Why the Redskins Should be Concerned About Jordan Reed
June 3, 2013 in Uncategorized
The Redskins drafted Florida tight end Jordan Reed in the 3rd round in part to be an insurance policy for Fred Davis, who was recovering from his Achilles injury, unfortunately it's beginning to look like the Redskins may need an insurance policy for their insurance policy. Reed has now missed the rookie mini-camp, and first two OTA sessions. He's not expected to be cleared until after the final OTA session and mini-camp later this month. Though the current expectation is for him to be ready for Training Camp, the confidence level perhaps shouldn't be too high. Even if Reed is healthy for the season his potential for impact this season is severely compromised.
Reed is recovering from both a quad injury and a bone bruise, described his injury to CSN Washington:
“I had a [thigh] contusion in college and that caused my quad to shutdown and stop working, which caused my kneecap to start moving around and banging into my bone, and that caused a bone bruise,” Reed explained. “As long as I get that quad back firing right, my kneecap will stay in place and I’ll be normal again.”

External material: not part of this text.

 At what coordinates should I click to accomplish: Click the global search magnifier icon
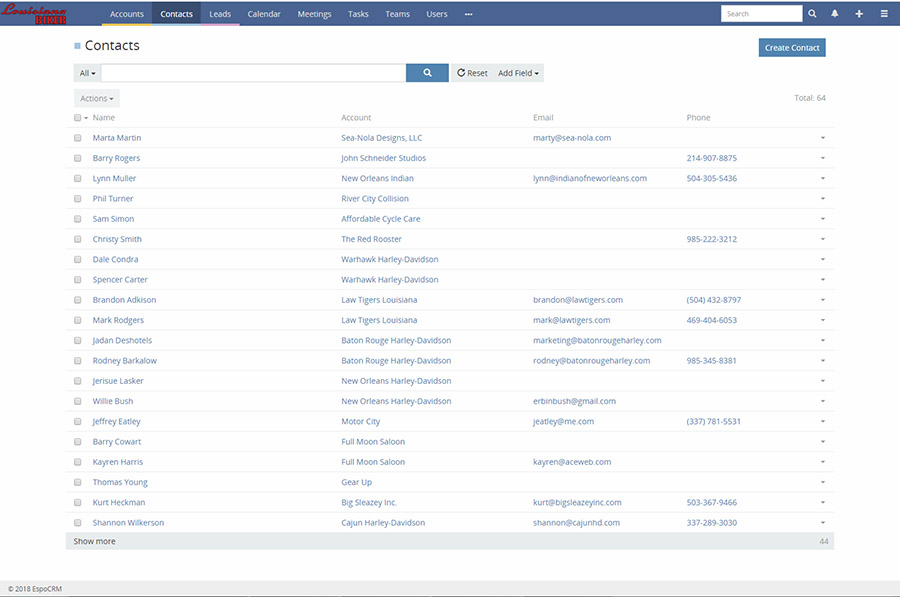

That sounds like anything close to a typical injury, which gives some concern to just how accurate the time table for return should be. Also, calling into the question of his time table to be ready by training camp is the fact that we've already seen that time table change. After Reed sat out the rookie mini-camp at the beginning of May, the general expectation was that it was minor and he'd only miss a couple of weeks. That left the impression that at worst he'd miss the first session or two of OTA's, but that he should be back by June and getting in work during mini-camp. Those "couple of weeks" has now apparently become at least seven weeks. Now perhaps the team knew all along that Reed couldn't participate in any OTA's or mini-camp, but it's not like there is a benefit in deceiving the media at this point in the calender. I don't think the Eagles are going to change their week 1 game plans just yet. That makes it more likely that the team at least had some hope that Reed would be better by now, and that there hasn't been the improvement that was originally expected. What is also unclear about this injury is just how likely a re-occurrence could be. Is his quad more likely to stop working if hit again than someone who hasn't had this happen before?
The other real issue surrounding this injury is all the development time that Reed is missing. Even for a four year starting receiver or tight end, this time can be crucial to their development to see how much of an impact they can make in year one. For Reed this time is even more important given his history. Reed a redshirt Junior, spent most of his first two years at Florida as a quarterback prospect, he then moved to receiver before settling in at tight end for the past two years. Reed also missed a fair amount of off season time at Florida with injuries, which made him one of the more raw prospects coming out. He was already behind the curve in his ability to contribute this year, and now his status is really in question. For a lot of young players significant missed time during OTA's and mini-camps is a big red flag for their production the upcoming season, for Reed there is no question the problem is magnified given how much he needed to learn.
Between the injury uncertainty and the missed development time, Reed is not a safe bet to be productive this season. Whether due to injury or just lack of being ready, at this point Reed is unlikely to see the field much this season and will probably be a recurring inactive player each week. Now it is too soon to say whether this is a "bust" of a pick, as Reed will have three more years after this season to prove his worth, but it does leave the Redskins with some questions. Though he wasn't going to start, the hope was that Reed would offer another weapon to their offense this year, and help improve the Redskins as they look to repeat as division champs. With Reed's outlook questionable improvements to the offense could be in short supply.